Ransomware with a web panel
In the client change the user ID to whoever it is. I will make a stub generator when I next update it!
- This was going to be the source for a "Ransomware As A Service" which I got bored of developing. I am sure someone who see's this can salvage it.
- The client doesn't look amazing.
- This was made for fun, I am not fond of github so tell me if I publishd this wrong.
- The client was made in C#. (so it's not native)
- The client was made in Visual Studio 2017.
- A lot of the functions are ahem stolen from stackoverflow and some other sites (don't have links, may be in comments on code)

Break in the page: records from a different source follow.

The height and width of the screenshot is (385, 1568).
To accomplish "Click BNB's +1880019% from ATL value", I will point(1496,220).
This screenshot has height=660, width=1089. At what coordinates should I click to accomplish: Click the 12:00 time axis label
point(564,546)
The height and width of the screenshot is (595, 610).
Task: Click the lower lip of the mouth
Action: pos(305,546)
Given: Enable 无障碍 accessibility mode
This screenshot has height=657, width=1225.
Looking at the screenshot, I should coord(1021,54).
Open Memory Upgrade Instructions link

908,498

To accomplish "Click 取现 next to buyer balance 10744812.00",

- There is no SQL Injection exploits, challenge you to find one.
- There is XSS however I am fully aware of this and know how to fix it.
- The decryption key is generated server side and then given to the client via a GET request. If the client makes the GET request again the server will tell them to piss off basically.
- The decryption key is deleted from the users memeory as soon as the client has encrypted the file(/s) to be safe.
- The encryption is done with AES256 and a random salt to prevent precracking. (EXTREMELY UNLIKELY)
- Generate Stub
- Encrypt whole system (rather than putty.exe)
- Fix XSS (easy, just check the username post string: fixed in other panels I have made)
- Add a payment gateway (AUTOBUY DECRYPTION KEY)